Elvin Hayes was a giant of the basketball world. John Riggins and Joe Theismann were super Redskins heroes and Super Bowlers. And if there are queries as to the qualifications of the fourth nominee, the late Joe Judge, they inspire the comment: "Glad you asked, and what took them so long?"
For the last two, maybe three, generations of Washington baseball fans, it was their misfortune that they never saw Judge perform for the Senators (1915-1932). They were very much deprived. They never saw the slickest little first baseman in the American League make an art form of playing that position.
Wearing his pancake-sized first baseman's glove, in contrast to the scoop-all fishnets permitted the modern types, Judge also made a baseball ballet of the first-to-second-to-first double play. In nine different seasons, he led all AL first basemen in fielding.
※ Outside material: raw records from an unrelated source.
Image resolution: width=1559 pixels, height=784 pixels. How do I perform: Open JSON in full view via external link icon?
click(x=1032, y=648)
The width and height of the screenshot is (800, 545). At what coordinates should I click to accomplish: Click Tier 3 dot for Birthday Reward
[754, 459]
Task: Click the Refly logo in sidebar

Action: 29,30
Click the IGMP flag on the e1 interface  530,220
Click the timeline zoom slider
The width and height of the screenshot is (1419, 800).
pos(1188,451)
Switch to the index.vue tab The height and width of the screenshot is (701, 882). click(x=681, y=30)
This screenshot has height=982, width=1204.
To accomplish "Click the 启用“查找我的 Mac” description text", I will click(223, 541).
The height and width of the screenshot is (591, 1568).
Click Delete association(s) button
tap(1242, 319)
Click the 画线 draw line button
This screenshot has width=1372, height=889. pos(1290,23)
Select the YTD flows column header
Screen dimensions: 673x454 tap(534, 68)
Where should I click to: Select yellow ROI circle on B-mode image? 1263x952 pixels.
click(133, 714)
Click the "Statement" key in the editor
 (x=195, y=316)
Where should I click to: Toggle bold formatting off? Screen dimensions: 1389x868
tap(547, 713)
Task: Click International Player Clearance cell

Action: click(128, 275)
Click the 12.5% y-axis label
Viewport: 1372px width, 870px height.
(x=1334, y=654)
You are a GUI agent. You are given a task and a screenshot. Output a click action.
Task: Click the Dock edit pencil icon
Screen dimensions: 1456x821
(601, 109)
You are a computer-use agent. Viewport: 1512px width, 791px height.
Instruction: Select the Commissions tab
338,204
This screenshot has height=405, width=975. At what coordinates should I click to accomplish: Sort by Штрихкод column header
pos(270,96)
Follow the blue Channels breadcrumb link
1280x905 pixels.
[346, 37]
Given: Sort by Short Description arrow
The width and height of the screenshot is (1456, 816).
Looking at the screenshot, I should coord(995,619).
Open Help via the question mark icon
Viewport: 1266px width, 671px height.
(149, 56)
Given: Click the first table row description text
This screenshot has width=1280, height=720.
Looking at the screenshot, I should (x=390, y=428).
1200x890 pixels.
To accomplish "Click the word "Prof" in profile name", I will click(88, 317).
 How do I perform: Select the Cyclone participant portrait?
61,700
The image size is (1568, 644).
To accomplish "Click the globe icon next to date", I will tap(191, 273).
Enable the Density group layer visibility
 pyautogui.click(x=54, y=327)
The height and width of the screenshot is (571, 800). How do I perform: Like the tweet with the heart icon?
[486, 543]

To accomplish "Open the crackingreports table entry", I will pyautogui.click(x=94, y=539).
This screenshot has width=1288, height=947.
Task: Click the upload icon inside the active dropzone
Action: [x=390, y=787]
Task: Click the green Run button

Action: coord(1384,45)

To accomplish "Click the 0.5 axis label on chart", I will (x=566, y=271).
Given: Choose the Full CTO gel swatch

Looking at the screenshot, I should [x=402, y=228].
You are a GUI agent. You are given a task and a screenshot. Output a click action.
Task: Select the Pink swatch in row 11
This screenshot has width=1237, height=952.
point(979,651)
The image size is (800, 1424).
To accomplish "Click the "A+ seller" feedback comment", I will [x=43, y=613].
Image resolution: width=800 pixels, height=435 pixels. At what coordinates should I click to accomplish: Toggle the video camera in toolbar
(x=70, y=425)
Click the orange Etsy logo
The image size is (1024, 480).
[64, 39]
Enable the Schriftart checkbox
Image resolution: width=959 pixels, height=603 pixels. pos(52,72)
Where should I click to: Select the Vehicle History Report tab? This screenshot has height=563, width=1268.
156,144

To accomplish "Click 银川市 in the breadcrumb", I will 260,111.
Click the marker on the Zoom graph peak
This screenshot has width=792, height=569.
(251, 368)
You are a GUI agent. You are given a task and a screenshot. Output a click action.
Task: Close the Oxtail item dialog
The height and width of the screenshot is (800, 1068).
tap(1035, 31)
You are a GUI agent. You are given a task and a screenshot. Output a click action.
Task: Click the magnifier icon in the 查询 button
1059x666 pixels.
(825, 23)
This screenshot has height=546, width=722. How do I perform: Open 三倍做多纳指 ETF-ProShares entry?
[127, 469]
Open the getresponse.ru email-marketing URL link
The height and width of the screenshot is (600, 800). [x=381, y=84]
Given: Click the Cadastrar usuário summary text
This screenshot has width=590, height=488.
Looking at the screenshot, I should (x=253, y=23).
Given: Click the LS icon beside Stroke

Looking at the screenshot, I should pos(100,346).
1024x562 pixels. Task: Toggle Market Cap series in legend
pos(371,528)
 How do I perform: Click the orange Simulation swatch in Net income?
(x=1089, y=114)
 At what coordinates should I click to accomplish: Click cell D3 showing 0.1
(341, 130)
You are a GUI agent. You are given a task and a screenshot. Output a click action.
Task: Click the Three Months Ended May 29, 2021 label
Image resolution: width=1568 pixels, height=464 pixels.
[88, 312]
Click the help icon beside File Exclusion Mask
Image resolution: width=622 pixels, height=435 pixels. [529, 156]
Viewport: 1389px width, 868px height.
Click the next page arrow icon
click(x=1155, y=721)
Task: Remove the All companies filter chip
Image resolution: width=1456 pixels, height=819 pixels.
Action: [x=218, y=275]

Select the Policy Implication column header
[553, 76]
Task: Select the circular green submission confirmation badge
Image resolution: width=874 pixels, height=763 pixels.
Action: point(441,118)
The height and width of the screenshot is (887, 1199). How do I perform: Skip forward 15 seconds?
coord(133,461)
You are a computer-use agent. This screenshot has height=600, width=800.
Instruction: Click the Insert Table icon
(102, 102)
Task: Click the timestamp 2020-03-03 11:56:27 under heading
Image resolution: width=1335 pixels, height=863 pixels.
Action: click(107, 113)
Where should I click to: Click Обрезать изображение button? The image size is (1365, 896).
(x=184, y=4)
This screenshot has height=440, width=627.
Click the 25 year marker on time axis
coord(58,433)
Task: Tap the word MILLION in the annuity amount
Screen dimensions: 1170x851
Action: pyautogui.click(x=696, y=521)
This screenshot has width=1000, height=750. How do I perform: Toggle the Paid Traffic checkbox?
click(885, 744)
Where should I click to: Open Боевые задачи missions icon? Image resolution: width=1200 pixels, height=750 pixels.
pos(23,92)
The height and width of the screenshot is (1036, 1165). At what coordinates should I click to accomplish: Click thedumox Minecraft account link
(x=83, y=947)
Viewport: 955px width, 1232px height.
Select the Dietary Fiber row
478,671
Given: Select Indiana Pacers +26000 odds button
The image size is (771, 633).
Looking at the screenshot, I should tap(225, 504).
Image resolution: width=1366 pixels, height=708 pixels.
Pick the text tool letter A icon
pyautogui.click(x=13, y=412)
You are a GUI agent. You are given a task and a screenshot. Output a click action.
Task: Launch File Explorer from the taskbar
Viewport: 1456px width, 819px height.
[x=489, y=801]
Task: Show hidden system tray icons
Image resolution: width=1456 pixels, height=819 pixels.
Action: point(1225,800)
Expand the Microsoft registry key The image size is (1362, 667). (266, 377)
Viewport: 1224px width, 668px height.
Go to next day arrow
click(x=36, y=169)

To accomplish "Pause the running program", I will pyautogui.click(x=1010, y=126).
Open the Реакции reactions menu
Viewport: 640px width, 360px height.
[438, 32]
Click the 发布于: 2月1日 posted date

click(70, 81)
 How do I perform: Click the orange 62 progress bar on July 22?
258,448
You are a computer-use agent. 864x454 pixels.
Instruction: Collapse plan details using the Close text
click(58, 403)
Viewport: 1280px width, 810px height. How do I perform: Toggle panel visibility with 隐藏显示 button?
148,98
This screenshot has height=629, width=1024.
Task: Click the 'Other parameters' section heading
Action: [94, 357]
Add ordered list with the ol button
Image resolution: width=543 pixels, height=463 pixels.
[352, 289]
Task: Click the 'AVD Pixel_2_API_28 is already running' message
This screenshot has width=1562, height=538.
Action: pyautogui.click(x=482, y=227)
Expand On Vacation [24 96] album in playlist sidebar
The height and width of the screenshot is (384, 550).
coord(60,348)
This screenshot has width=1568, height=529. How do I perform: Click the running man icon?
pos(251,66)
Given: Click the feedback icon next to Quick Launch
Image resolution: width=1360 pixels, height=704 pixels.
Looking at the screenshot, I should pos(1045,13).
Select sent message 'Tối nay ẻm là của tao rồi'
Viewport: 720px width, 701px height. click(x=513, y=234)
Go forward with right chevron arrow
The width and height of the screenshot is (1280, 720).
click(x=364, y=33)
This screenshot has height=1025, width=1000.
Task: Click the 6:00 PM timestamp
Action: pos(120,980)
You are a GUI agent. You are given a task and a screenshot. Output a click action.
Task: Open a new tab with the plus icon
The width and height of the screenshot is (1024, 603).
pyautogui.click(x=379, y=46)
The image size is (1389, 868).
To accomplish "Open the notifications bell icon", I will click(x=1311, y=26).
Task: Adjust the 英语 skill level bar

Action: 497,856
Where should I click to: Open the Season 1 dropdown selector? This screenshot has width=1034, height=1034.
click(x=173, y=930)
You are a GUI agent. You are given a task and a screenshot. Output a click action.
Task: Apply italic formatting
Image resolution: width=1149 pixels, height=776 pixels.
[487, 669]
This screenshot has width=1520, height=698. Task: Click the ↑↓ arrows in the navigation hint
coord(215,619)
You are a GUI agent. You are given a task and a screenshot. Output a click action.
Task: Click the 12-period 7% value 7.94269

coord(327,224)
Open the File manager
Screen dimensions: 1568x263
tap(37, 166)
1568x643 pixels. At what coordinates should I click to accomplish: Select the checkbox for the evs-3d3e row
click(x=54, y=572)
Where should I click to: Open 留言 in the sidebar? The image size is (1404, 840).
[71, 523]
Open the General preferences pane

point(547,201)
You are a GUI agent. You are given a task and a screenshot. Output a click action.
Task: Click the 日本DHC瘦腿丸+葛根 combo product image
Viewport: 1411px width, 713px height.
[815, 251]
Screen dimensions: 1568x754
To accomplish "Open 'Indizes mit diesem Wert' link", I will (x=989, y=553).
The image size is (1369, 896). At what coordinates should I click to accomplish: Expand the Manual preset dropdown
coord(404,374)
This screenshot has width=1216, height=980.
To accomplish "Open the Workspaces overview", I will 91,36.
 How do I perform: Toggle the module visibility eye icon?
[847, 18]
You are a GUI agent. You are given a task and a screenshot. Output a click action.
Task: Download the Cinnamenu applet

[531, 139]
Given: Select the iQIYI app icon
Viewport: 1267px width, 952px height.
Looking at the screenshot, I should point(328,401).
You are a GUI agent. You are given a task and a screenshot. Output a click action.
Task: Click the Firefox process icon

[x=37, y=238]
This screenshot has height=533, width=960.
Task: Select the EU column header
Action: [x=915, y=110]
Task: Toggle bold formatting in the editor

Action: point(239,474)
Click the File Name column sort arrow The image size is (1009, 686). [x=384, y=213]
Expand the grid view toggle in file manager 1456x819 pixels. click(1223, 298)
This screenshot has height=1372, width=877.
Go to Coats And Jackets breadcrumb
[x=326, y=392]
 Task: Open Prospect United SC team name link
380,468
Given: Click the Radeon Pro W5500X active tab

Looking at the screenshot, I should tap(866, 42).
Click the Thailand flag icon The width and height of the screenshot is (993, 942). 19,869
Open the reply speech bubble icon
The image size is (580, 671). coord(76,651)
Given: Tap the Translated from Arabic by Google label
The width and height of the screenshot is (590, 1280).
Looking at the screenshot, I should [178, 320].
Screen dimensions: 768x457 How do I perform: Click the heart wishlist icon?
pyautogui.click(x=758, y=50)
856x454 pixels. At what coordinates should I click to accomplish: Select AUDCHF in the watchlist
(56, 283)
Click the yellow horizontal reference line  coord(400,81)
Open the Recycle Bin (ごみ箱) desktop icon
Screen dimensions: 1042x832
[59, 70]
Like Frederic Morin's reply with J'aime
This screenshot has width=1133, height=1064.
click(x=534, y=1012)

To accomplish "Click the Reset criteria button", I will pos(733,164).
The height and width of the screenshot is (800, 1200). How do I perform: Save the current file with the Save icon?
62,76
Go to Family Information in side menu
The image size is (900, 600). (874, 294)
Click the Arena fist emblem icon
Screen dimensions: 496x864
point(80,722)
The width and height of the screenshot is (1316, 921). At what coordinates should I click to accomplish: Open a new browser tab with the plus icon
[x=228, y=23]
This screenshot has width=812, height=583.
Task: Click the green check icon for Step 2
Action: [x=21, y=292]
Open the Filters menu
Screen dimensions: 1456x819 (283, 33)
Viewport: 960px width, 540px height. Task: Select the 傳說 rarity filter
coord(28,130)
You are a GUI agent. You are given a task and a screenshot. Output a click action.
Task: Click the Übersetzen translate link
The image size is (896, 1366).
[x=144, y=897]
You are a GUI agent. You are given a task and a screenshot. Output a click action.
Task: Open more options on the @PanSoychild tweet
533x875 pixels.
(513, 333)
Until his 19th and 20th seasons in the majors, when he overstayed a bit, he was a .300-plus hitter. As it was, he finished with a career average of .298. All of this at 5 feet 8 1/2 inches 155 pounds.
Contrast such credentials with the dubious merit of some others who were favored by the careless votes of selection committees and beat him into the Hall of Stars. Judge was a certified Washington hero. Some of the others were of borderline importance, if that, and were overcelebrated.
These include a couple of Redskins of undistinguished memory, some boxers of dim repute, a short-term Senators player unmentionable in the same bracket with Judge, a sportswriter of disputable fame and, to mention one name: George Selkirk.
Selkirk was a splendid ballplayer -- for the Yankees. With the Senators' expansion team, he had only a few undistinguished years as a general manager. He is best remembered here for the day the Yankees, trailing in the ninth by three runs, inserted him as a pinch hitter. He hit one out of the park with two out and the bases loaded. He belongs to the Yankees' hall of fame, not Washington's.
It all began with Judge and the Senators in 1915 in Rochester, N.Y., where Clark Griffith went to scout Buffalo outfielder Charlie Jamieson. He ended the haggling over Buffalo's asking price of $7,000 for Jamieson by proposing: "Throw in that young first basemen and you've got a deal."
That young first baseman was a regular in the Senators' lineup for the next 18 years, the joy of Washington fans. Around the bag he was, well, more than nimble. When necessary, he could whip the ball anywhere. It was once said by an old ballplayer: "I like to see that cat play first base."
Even at 155 pounds, he was a power hitter. He defied the high right field wall in Griffith Stadium by hitting home runs over it, rattling doubles and triples off it.
In those Roger Peckinpaugh-to-Bucky Harris-to-Judge killings that broke the league's double-play record in 1924, Judge wasn't always the end man. He started a slew of them with his fancy grabs and throws. In 1920, when Walter Johnson pitched his only no-hitter, it was Judge who saved it for him in the ninth inning in Boston with a two-out grab of a hot smash over the bag.
On Sunday at RFK, when they unveil the name of Joe Judge up there on the facade, there should be extra hurrahs. And let them strike up all the bands. The wait was far too long. Judge doesn't only belong in Washington's Hall of Stars. He graces it.